Started by Waitdev_, 07 August 2015 - 11:47 PM
Waitdev_ #1
Posted 08 August 2015 - 01:47 AM
messing with java and computercraft is fun. for example, try these things

>lua
welcum to lua
now u do magic with lua
lua>print(tostring(2^15))
yeah, that is normal.
lua>print(tostring(2^127))
that would be a big number. now for the fun part.
lua>print(tostring(2^128))
what does it return?
Infinity0
yeah, that's something fun to do. now for something confusing.

a = 1
for i = 1,127 do
a = a/2
print(a)
sleep(0.1)
end
print(a)
that's a fun one. now try this.

a = 1
while not a==0 do
a = a/2
print(a)
sleep(0.1)
end
print(a)
why does that return 1?
just how fun it is.
got any cool things to try? leave a reply with what it is.
H4X0RZ #2
Posted 08 August 2015 - 03:37 AM
The first one is "normal" behaviour. The number you tostring is just so big that is comes out as infinite and the 0 is added because of the way print and tostring works. It looks like tostring returns 2 things. A string and a number (i have no idea what the number does). Print concatenates every argument you give it with "" so the 0 (second argument) is sticked to the end of the string (first argument). :P/>
Waitdev_ #3
Posted 08 August 2015 - 03:56 AM
The first one is "normal" behaviour. The number you tostring is just so big that is comes out as infinite and the 0 is added because of the way print and tostring works. It looks like tostring returns 2 things. A string and a number (i have no idea what the number does). Print concatenates every argument you give it with "" so the 0 (second argument) is sticked to the end of the string (first argument). :P/>
nice explaination, and i also have a theory.
Java uses tones of number variable types, and if they are really big (don't say that's what she said) then it can break the code.
the biggest i know (oh, don't even think about it) is a long, which is 2^63.
it is like 128, but the max is always 2^(num-1) so the max is 2^127.
this is why when you show all 16 bit colors you do 2^1 - 2^15

yeah, that totally made sense.
nitrogenfingers #4
Posted 19 August 2015 - 08:12 AM
It's returning 1 on your third test because you're failing to account for operator precedence. not evaluates before ==, so your statement is checking to see if false == 0, which of course it isn't. A better way to write that statement is:

while a ~= 0 do
Mathematically speaking the loop should be infinite because the series of rational numbers is theoretically infinite, but the loop will terminate (at around 1/2^1075 in my tests) because computers have finite precision.This is also why you should never compare floating point numbers for equality in this manner.

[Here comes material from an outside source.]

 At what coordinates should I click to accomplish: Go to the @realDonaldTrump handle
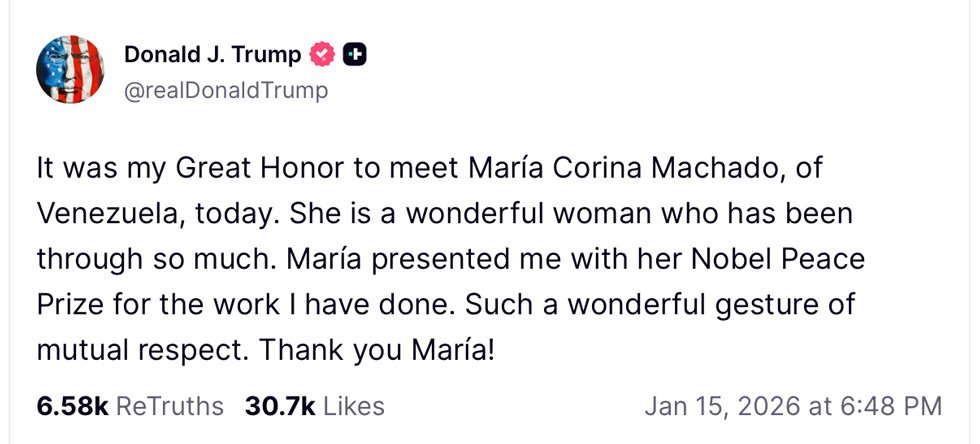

Here's a bit of code to demonstrate why it's bad practice:

a = 11111111113
b = -11111111111
c = 7.51111111111
print(a + (b + c))
print((a + b ) + c)
if (a + b ) + c == a + (b + c) then
  print("FP arithmetic is associative")
else
  print("FP arithmetic is not associative")
  print(math.abs(((a + b ) + c) - (a + (b + c))))
end

Also, while longs and doubles are the largest primitive number types, remember Java also has BigInteger and BigDecimal, which are arbitrary precision.

Edit: Don't capitalize the B's. I have no idea why the forum editor is doing that.
Edited on 19 August 2015 - 06:18 AM
Bomb Bloke #5
Posted 19 August 2015 - 08:32 AM
Edit: Don't capitalize the B's. I have no idea why the forum editor is doing that.

Because you're using the code for emoticons. Disabling them via the full editor sorts it out.
Exerro #6
Posted 19 August 2015 - 08:40 AM

a = 11111111113
b = -11111111111
c = 7.51111111111
print(a + (b + c))
print((a + b ) + c)
if (a + b ) + c == a + (b + c) then
  print("FP arithmetic is associative")
else
  print("FP arithmetic is not associative")
  print(math.abs(((a + b ) + c) - (a + (b + c))))
end

That's pretty interesting (spoiler: it prints out "not associative"). I've been flummoxed before when my various math related things were evaluating things incorrectly, even when I was printing out the values beforehand, doing the math myself, and getting a correct answer. I've always defaulted to using a function like this to try and avoid the issue:

function roughlyEqualTo( a, b )
     return math.abs( a - b ) < .0001
end

…but I never thought it could be a difference between the order in which things were added! That's crazy.